CRESSIDA.—Dites à paraître vaincue; mais j'étais vaincue, seigneur, depuis le premier coup d'oeil que je... Pardonnez-moi... Si j'en avoue trop, vous deviendrez tyran. Je vous aime à présent; mais jusqu'à présent, pas au point de n'être pas maîtresse de mon amour.—Ah! d'honneur, je ne dis pas vrai; mes pensées étaient comme des enfants sans lisière, devenus trop mutins pour obéir à leur mère.—Voyez comme nous sommes folles! Pourquoi ai-je bavardé? Qui sera discret pour nous, lorsque nous ne pouvons pas nous garder le secret à nous-mêmes? Mais, quoique je vous aimasse bien, je ne vous recherchais pas, et cependant, je le jure, je souhaitais alors être un homme, ou bien que les femmes eussent le privilége qu'ont les hommes de parler les premiers. Mon ami, dites-moi de me taire, car dans l'enchantement où je suis, je dirai vivement des choses dont je me repentirai après. Voyez, voyez: votre silence, adroit dans sa discrétion, surprend à ma faiblesse le secret le plus profond de mon âme.—Fermez-moi la bouche.

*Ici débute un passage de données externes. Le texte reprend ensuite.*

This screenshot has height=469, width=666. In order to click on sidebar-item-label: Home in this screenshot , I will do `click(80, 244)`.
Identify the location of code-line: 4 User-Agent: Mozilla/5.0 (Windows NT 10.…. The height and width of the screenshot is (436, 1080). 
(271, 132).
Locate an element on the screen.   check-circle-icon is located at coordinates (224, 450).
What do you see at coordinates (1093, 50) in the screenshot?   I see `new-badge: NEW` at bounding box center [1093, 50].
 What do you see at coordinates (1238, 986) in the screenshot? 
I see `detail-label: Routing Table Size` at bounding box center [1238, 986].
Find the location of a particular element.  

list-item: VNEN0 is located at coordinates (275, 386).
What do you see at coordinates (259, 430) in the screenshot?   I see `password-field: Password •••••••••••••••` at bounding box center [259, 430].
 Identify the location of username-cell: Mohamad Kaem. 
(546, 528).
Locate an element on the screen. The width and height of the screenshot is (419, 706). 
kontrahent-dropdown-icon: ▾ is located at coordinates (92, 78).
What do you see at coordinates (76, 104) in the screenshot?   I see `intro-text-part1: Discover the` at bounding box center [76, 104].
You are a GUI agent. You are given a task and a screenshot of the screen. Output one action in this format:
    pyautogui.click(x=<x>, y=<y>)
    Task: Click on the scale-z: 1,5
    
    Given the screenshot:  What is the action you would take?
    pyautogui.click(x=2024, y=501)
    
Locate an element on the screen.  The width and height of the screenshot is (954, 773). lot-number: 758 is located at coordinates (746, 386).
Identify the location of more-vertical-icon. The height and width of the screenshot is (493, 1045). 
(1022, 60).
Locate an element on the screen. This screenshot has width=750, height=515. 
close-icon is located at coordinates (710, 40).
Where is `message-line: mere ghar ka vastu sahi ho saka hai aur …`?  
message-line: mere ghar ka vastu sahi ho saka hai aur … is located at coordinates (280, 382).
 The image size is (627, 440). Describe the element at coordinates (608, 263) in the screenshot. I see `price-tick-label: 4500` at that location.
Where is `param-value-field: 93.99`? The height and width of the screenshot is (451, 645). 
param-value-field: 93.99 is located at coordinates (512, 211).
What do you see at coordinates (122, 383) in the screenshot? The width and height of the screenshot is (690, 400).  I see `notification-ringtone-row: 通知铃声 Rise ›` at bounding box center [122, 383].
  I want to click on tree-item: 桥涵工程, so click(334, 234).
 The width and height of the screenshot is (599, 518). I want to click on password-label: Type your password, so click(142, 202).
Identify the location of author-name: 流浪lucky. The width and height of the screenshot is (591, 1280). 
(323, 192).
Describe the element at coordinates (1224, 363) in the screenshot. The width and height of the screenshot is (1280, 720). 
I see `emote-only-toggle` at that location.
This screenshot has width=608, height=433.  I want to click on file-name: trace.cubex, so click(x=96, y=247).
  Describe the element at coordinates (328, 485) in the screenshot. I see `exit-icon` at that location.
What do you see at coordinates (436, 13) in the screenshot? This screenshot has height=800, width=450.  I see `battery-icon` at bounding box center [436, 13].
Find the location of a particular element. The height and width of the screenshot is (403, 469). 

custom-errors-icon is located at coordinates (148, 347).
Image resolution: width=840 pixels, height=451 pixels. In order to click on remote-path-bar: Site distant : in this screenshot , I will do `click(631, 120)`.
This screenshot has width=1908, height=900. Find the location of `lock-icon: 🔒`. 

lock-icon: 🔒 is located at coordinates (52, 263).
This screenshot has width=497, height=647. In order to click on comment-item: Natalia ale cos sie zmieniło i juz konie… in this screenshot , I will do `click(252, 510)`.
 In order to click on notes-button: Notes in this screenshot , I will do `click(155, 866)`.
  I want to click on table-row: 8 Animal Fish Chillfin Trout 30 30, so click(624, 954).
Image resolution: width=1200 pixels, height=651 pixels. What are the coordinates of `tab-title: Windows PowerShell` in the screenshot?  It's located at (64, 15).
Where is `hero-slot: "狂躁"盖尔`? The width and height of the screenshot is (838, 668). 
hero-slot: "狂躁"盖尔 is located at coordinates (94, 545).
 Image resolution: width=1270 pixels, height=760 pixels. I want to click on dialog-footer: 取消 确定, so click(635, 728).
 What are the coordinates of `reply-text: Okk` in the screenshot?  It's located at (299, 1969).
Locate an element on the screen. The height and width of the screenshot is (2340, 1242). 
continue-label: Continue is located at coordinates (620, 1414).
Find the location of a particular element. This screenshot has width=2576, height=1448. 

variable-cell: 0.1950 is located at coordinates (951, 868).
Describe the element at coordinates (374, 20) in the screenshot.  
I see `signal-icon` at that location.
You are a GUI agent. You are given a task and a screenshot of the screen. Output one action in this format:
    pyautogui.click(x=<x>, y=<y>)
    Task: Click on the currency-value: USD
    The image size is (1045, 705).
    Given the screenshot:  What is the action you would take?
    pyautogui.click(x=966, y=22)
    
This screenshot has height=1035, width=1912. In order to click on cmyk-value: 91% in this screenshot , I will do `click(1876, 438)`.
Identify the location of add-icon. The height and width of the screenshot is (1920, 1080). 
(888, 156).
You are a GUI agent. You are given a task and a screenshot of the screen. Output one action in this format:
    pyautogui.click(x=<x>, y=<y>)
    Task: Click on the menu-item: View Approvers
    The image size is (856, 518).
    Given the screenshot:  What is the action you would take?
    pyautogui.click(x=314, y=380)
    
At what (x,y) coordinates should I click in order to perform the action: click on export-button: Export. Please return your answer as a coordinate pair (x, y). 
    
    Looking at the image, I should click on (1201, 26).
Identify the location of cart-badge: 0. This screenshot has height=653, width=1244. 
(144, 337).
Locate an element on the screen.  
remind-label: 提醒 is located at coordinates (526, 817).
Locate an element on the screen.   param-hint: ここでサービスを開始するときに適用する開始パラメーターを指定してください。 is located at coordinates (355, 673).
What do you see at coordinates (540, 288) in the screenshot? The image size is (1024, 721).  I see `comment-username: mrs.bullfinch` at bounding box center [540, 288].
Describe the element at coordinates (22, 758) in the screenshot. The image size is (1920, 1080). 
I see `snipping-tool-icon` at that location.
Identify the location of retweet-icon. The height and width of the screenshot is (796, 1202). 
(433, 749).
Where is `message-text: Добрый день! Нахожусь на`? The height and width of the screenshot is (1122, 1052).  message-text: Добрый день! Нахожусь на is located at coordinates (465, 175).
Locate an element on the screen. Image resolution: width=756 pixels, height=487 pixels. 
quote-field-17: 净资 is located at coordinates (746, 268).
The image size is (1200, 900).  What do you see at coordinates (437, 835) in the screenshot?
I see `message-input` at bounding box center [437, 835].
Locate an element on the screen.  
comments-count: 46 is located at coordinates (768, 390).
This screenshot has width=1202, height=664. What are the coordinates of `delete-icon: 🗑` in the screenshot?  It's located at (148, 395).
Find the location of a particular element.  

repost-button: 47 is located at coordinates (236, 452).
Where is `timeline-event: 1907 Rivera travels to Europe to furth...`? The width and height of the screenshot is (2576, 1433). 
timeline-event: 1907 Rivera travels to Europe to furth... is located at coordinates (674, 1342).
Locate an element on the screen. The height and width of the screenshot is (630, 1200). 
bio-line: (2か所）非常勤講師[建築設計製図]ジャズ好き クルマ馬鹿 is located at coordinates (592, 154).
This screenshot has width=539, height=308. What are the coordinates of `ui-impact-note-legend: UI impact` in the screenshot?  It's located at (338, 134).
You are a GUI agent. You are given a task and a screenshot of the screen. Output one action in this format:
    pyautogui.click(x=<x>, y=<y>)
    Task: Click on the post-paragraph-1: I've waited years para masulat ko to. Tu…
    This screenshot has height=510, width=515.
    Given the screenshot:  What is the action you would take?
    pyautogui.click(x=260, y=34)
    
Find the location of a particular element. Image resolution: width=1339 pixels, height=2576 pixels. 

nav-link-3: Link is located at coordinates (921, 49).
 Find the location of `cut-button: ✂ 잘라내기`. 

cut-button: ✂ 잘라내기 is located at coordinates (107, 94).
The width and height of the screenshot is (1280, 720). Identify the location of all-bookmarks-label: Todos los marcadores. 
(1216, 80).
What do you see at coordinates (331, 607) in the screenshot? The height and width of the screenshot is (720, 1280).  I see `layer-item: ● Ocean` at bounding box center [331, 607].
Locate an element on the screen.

TROÏLUS.—Je le veux bien (il l'embrasse), quoiqu'il en sorte une douce musique.

PANDARE.—C'est fort joli, en vérité.

CRESSIDA.—Seigneur, je vous en conjure, pardonnez-moi. Je n'avais pas l'intention de demander un baiser. Je suis honteuse.—O ciel! qu'ai-je fait?—Pour cette fois, je veux prendre congé de vous, seigneur.

TROÏLUS.—Congé, chère Cressida?

PANDARE.—Congé! Oh! si vous prenez congé avant demain matin...

CRESSIDA.—Je vous en prie, permettez-moi...

TROÏLUS.—Qui est-ce qui vous importune, madame?

CRESSIDA.—Seigneur, ma propre compagnie.

TROÏLUS.—Vous ne pouvez pas vous fuir vous-même.